Governo alarga isenção das taxas moderadoras a dadores de órgãos e militares

12.02.2010 - 17:02 Por Lusa
O Governo alargou hoje as isenções de pagamento de taxas moderadoras a dadores vivos de órgãos ou de células e a militares e ex-militares, medida que se estima abranger um universo de 20 mil pessoas. A medida do executivo foi apresentada pela ministra da Saúde, Ana Jorge, em conferência de imprensa, no final do Conselho de Ministros.
Segundo o Governo, este decreto “estabelece a isenção do pagamento de taxas moderadoras em situações que envolvam transplantes de órgãos ou células, bem como para os militares e ex-militares das Forças Armadas que, em virtude da prestação do serviço militar, se encontrem incapacitados de forma permanente”.
Ana Jorge referiu que esta medida “foi uma forma de assinalar o Dia Mundial do Doente, na quinta-feira”, constituindo-se como “um incentivo à colheita de órgãos por parte de dadores vivos”. “Por isso, estabelece-se uma isenção para dadores de órgãos vivos ou para tudo aquilo que estiver relacionado com exames, ou ainda actos de saúde necessários para a colheita quer destes órgãos, quer de colheitas de medula”, disse.
A ministra da Saúde defendeu depois que, por esta via, se facilita a doação de órgãos “para a melhoria das condições de vida das pessoas”. “No que se refere ao dador de cadáver, Portugal é já o segundo país em termos de colheita. Resta-nos esta área da colheita de órgãos vivos para podermos aumentar a capacidade de resposta face a muitos doentes que não têm acesso, nomeadamente ao transplante renal”, justificou.
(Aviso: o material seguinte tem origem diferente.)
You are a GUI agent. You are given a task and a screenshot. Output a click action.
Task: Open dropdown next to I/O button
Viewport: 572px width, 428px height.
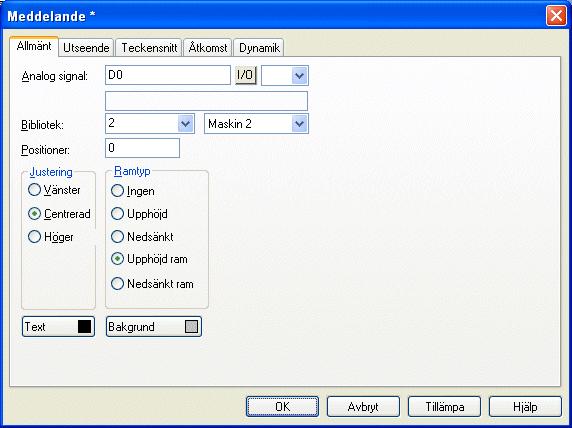pos(299,76)
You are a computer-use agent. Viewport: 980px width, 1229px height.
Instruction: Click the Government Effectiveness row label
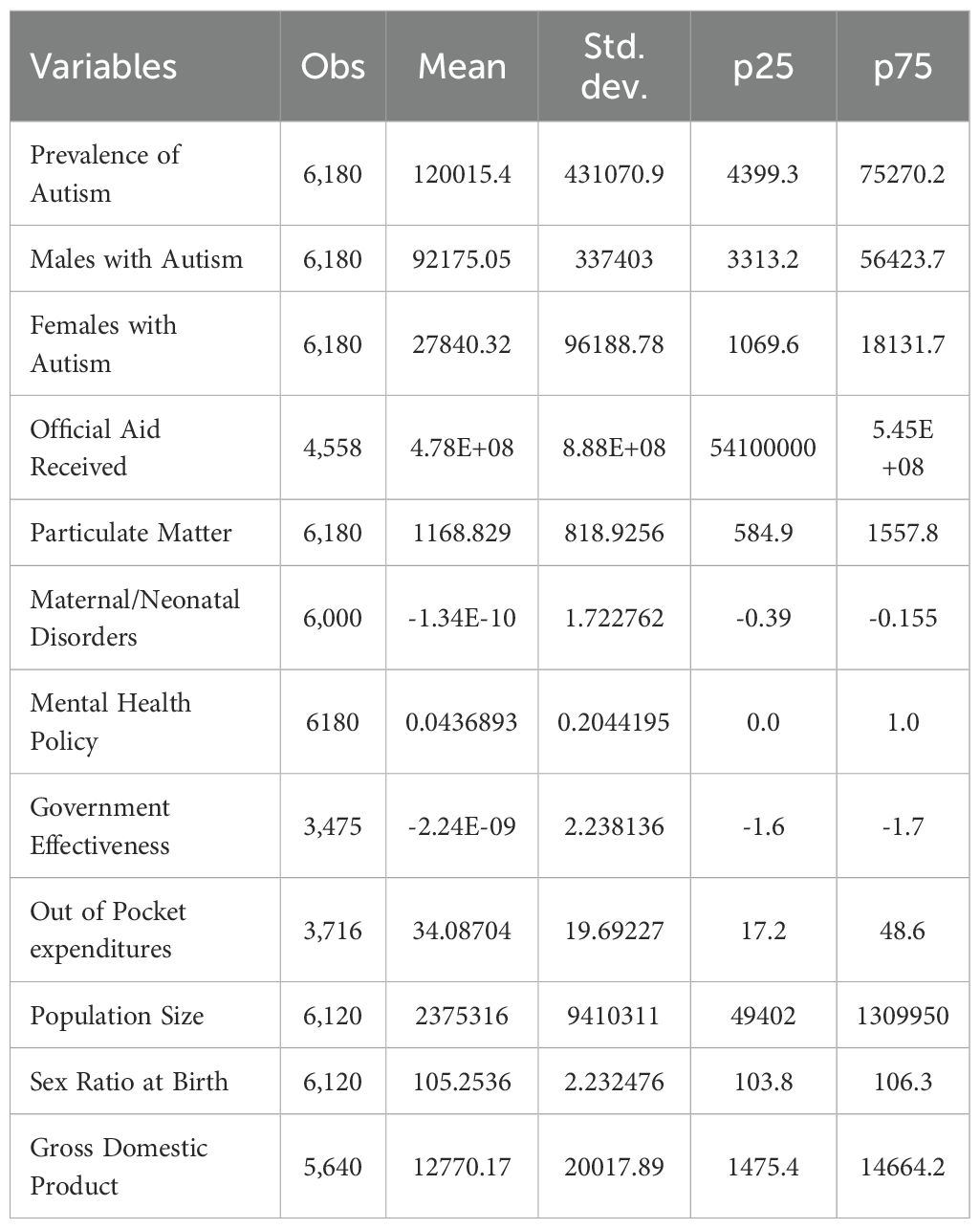pyautogui.click(x=99, y=826)
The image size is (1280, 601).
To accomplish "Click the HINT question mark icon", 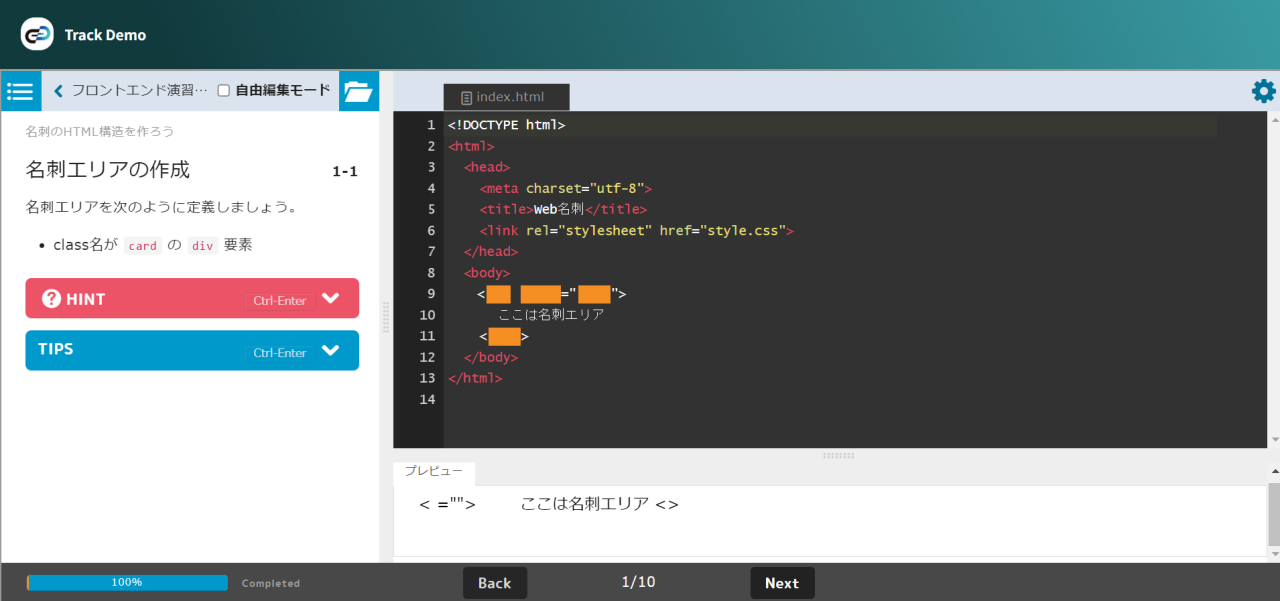I will click(x=51, y=299).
Em relação aos elementos das Forças Armadas, o Governo diz que reconhece com esta medida “quem ficou incapacitado de forma permanente”. “Deste modo, estabelece-se também uma isenção do pagamento das taxas moderadoras aos militares e ex-militares das Forças Armadas que, em virtude da prestação de serviço militar, ficaram incapacitados de forma permanente”, acrescenta o comunicado do Conselho de Ministros.